Autrefois l’ennemi avait des avions, des bombes, des fusées, des satellites, comme nous d’ailleurs,  des luxes en somme de pays riches et puissants. Aujourd’hui l’ennemi est peut-être devant son ordinateur dans  le logement voisin. C’est le pouvoir des individus.

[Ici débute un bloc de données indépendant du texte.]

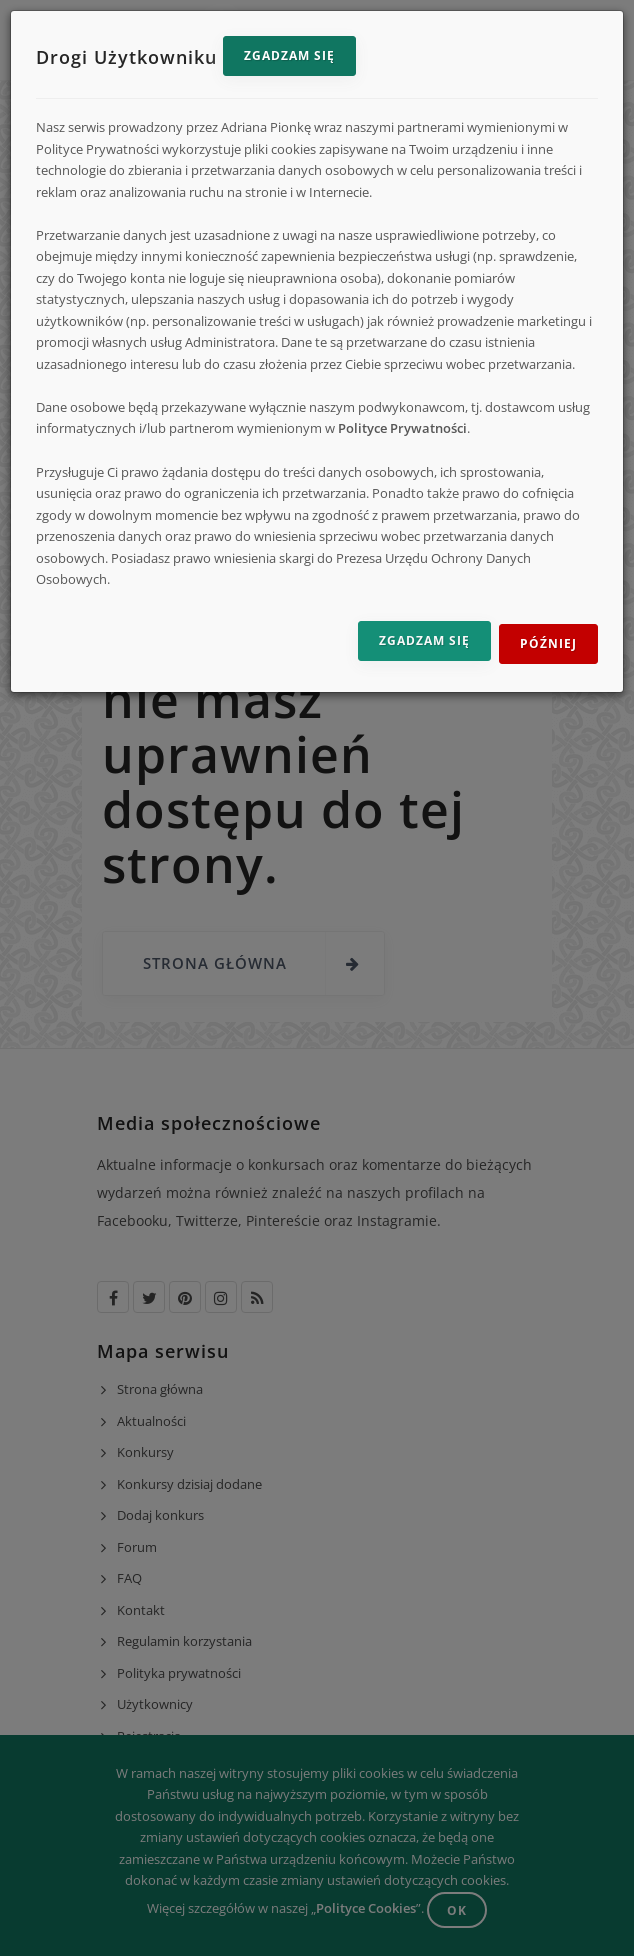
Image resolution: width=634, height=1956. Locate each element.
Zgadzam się (289, 55)
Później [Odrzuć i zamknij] (548, 643)
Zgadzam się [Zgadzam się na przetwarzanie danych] (424, 640)
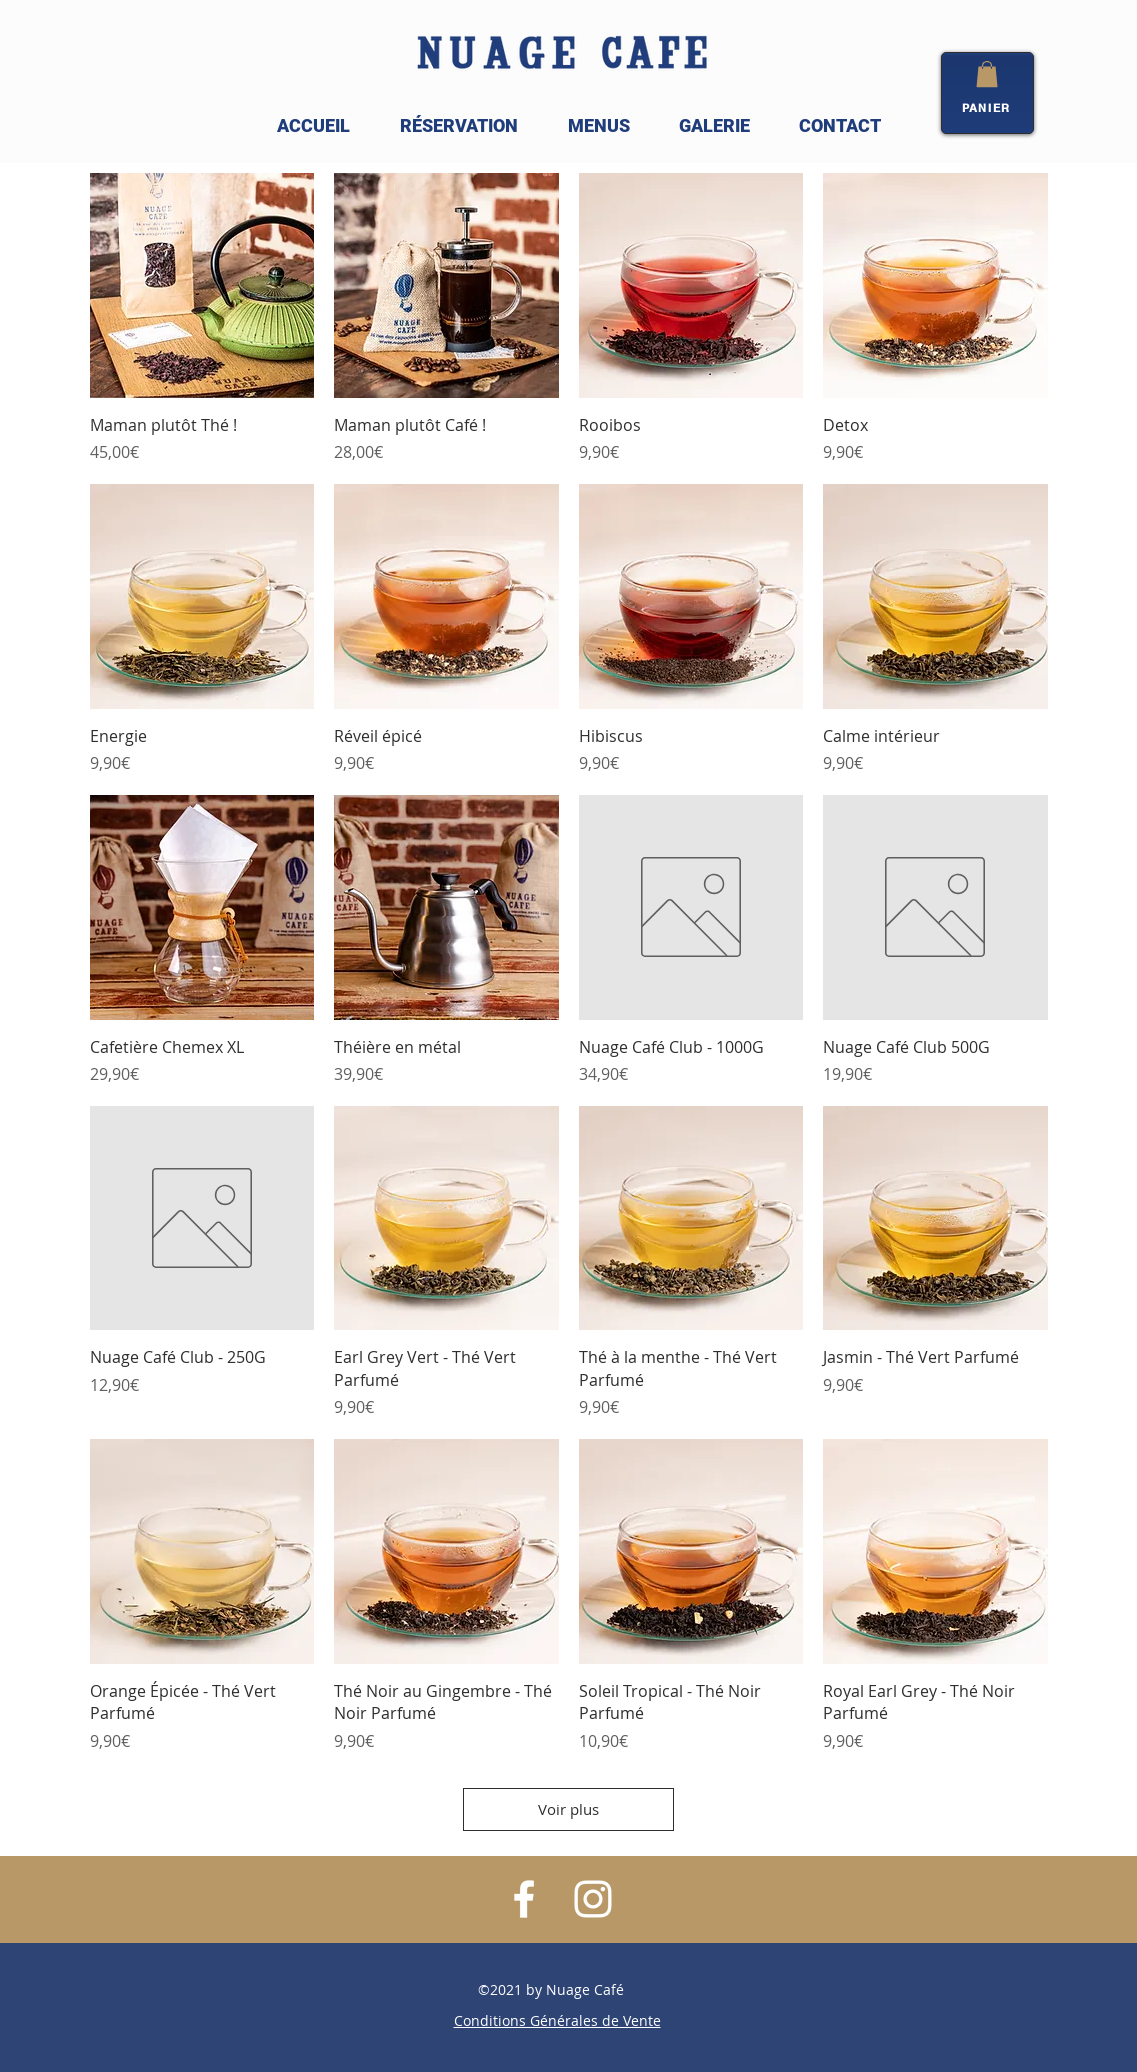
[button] (987, 74)
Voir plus (568, 1809)
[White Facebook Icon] (524, 1899)
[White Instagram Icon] (593, 1899)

Autrefois la démocratie donnait le pouvoir à la majorité des individus.

 

Un No-body menace de brûler un Coran et il soulève les populations de  deux douzaines de pays musulmans, monopolise la presse mondiale et les plus hautes instances gouvernementales.

 

Un autre, pour faire diversion ou pour faire avancer ses idées, peut publier des milliers de papiers supposément secrets de l’armée, ennemie ou amie.

 

Pour les adolescents, un objectif, un titre de gloire éventuel, un passeport pour l’avenir : réussir à pénétrer dans les sites du Pentagone et y foutre le bordel.

 

Sur Internet,  les trucs pour faire une bombe avec des stocks d’épiceries, des logiciels à bon marché qui permettent d’interférer dans les messages ou images des drones ou encore mieux comment s’en fabriquer un.

 

Faire sauter une bombe si on sait se servir d’un téléphone.

 

Moins ambitieux, mettre en vente un million de No de cartes de crédit avec le mot de passe.

 

Grâce aux médias sociaux, n’importe qui peut rassembler en 24 heures une foule sur la place publique pour une épluchette de maïs ou pour  protester contre le dernier projet de son gouvernement ou du voisin.

 

Quelle hôtesse de l’air oserait fouiller les caleçons d’un passager qui a l’air louche. (Détroit 2009)

 

N’importe quel  p’tit con peut,  avec son cellulaire et en changeant sa voix,  faire fermer son école le jour de l’examen.

 

 Un jeune américain, converti à l’extrémisme  islamiste, se lamente auprès de ses copains sur Internet : « Vos doigts glissent sur le froid métal (des armes)  tandis que les miens ne ressentent que l’insignifiant plastique des touches de mon clavier.

Si je meurs ici en Amérique que vais-je dire à Allah? Oh, Allah, j’attendais l’arrivée des mujahiddines. Je jure que je me serais joins à eux mais ils ont trop retardé »

 

 Superman est à nos portes… bien loin des troupes étrangères.